CIT joins IAMA

Departments - Maintenance, Repair, & Overhaul

AGC invests in Aerospares 2000; Triumph awarded Chinook engine component MRO contract; Berry Aviation maintenance hangar opens in Texas; Columbia Mfg. adds large-scale CMM.

Subscribe
January 29, 2020

Carlisle Interconnect Technologies (CIT) has joined the Independent Aircraft Modifiers Alliance (IAMA). CIT has developed modification packages and supplemental type certificates (STCs) for airlines; avionics manufacturers; and maintenance, repair, and overhaul (MRO) partners for more than 30 years.

IAMA is an alliance of aircraft retrofit and modification companies committed to common standards for STC documentation and quality.

Jeff Behlendorf, CIT’s director of product management, integrated products says, “Our IAMA involvement will allow us to share experience and best practices with the entire industry.”

CIT holds more than 200 STCs to upgrade Part 25 aircraft avionics, systems, and special mission equipment from global regulators. CIT is a Federal Aviation Administration (FAA) Part 21 Design Approval Holder, has European Union Aviation Safety Agency (EASA) Part 21 Design Organization Approval (DOA), and maintains multiple Part 21 manufacturing locations and Part 145 repair facilities.

AGC invests in Aerospares 2000

Oklahoma-based Acorn Growth Cos. (AGC), a private equity firm investing in aerospace, defense, and intelligence, has acquired majority interest in Aerospares 2000 Ltd., an aftermarket supplier and distributor of rotable parts for commercial aircraft.

Approximately 90% of Watford, England-based Aerospares’ sales support aircraft on ground (AOG) situations globally.

Aerospares’ founder Adam Nemenyi will remain CEO and retain significant ownership in the company.

Aerospares supports more than 350 global customers, including airlines, cargo operators, leasing companies, and MROs. Nemenyi says partnering with AGC “can expand our business and offer enhanced support to our global customer base in our current locations, as well as through geographic expansion.”

Honeywell Aerospace T55 turboshaft engine on a CH-47 Chinook.
Photo credit: Mr.
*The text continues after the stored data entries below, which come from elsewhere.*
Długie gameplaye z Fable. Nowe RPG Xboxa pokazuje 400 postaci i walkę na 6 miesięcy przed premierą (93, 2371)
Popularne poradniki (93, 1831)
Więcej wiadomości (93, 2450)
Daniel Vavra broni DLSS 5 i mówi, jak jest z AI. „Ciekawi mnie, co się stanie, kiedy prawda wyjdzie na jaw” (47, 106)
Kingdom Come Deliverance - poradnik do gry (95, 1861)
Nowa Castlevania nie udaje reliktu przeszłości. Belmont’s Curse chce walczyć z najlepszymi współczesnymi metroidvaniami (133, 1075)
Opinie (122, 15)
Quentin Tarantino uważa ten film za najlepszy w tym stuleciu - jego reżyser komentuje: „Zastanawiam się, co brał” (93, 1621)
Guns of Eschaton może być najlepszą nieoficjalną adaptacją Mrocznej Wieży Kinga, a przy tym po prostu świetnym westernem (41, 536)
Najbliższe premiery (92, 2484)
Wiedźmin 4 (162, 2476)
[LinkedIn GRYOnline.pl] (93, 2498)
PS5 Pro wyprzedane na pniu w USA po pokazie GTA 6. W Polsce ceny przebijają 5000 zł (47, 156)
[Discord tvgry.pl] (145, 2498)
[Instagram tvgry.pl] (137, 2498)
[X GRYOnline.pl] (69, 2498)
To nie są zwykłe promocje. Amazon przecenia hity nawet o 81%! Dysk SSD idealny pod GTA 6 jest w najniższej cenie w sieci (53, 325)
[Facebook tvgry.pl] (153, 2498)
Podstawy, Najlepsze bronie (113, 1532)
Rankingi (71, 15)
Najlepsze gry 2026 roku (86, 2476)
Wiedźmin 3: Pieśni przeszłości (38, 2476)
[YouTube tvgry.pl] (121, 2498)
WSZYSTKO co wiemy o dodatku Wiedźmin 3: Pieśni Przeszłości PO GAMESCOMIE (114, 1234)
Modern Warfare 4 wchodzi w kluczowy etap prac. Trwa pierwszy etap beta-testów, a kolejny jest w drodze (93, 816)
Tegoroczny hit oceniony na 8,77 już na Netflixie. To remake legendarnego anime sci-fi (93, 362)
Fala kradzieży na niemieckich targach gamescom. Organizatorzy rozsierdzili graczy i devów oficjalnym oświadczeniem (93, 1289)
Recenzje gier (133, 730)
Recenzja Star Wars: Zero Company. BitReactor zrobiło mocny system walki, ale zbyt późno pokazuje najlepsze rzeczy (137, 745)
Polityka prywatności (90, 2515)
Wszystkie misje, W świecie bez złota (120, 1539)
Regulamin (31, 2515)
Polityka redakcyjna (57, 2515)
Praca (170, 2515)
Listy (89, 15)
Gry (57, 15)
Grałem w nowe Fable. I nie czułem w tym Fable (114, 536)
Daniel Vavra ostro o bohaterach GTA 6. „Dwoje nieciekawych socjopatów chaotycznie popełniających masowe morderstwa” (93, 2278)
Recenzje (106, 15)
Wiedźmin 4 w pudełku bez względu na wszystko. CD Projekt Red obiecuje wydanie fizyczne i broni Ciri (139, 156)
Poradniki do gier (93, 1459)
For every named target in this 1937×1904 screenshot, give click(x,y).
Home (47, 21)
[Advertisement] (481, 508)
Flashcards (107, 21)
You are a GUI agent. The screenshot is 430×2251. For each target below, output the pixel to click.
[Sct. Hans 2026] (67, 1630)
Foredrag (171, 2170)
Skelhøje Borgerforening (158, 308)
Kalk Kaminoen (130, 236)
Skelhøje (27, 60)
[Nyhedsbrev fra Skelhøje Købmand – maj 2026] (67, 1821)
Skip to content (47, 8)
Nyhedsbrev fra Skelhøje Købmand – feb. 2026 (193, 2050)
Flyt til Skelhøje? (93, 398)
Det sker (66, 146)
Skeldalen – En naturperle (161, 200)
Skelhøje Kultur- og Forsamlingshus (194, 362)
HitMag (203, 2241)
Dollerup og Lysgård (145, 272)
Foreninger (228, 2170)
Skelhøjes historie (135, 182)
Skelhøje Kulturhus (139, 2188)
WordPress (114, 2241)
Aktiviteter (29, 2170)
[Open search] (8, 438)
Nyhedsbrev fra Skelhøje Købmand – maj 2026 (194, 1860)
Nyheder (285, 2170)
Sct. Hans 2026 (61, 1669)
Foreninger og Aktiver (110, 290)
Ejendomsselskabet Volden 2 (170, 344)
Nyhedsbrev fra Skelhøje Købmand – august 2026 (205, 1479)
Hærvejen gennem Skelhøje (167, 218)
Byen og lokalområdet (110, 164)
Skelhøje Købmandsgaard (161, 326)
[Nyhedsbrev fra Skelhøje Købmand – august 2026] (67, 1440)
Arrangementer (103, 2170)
Z-man, Wikimedia Commons, CC BY-SA 3.0

Triumph awarded Chinook engine component MRO contract

The U.S. Army awarded Triumph Group’s Integrated Systems business a 5-year maintenance, repair, and overhaul (MRO) contract for indefinite quantity and delivery of engine fuel pump metering units for CH-47 Chinook aircraft with Honeywell Aerospace T55 engines. The approximately $50 million contract lets the Army use Triumph’s fuel pump maintenance and repair station for routine repairs and overhaul services. The repair station serves original engine manufacturers, commercial fleet owners, the U.S. military, and foreign military fleets. 

Berry Aviation President/COO Stan Finch holds ribbon (left) while Vice President of Maintenance Gary McCracken handles the scissors.
Photo credit: Berry Aviation

Berry Aviation maintenance hangar opens in Texas

Berry Aviation Inc. recently opened a 31,400ft2 maintenance hangar in San Marcos, Texas. The space includes a 19,300ft2 aircraft maintenance area, a 3,500ft2 component repair and overhaul area, and a 2,800ft2 parts department.

Berry Aviation President and COO Stanley Finch says, “This new hangar adds enough aircraft capacity to give us an estimated 75% increase in hands-on maintenance work [and] aligns well with our extensive list of advanced FAA Part 145 certifications.”

Late in 2019, the company received 10 new Federal Aviation Administration (FAA) and European Union Aviation Safety Agency (EASA) Part 145 Class Ratings for airframe, powerplant, propeller, and accessories.

“These improvements have increased the company’s ability to add new repair capabilities by tenfold,” Finch says.

Founded in 1983, Berry Aviation was acquired by Acorn Growth Companies in 2018.

Columbia Mfg. adds large-scale CMM

Eastern Connecticut-based turbine engine components manufacturer Columbia Manufacturing Inc. has installed a large-scale Mitutoyo coordinate measuring machine (CMM) to electronically inspect and verify parts up to 5ft x 9ft x 5ft. The investment supports the company’s 30% year-over-year growth in its maintenance, repair, and overhaul (MRO) segment, according to President and CEO Robert Friedland.

Bob Nieszczezewski, CFO and vice president of MRO Operations, adds, “By modernizing operations and incorporating new technologies like the large-scale CMM, we are positioned well for continued growth in both original equipment manufacturing (OEM) and MRO.”

Columbia Manufacturing’s customers include General Electric Aviation, Pratt & Whitney, and the U.S. Defense Logistics Agency. The 100-employee company is also an FAA/EASA certified repair station for military and commercial aviation.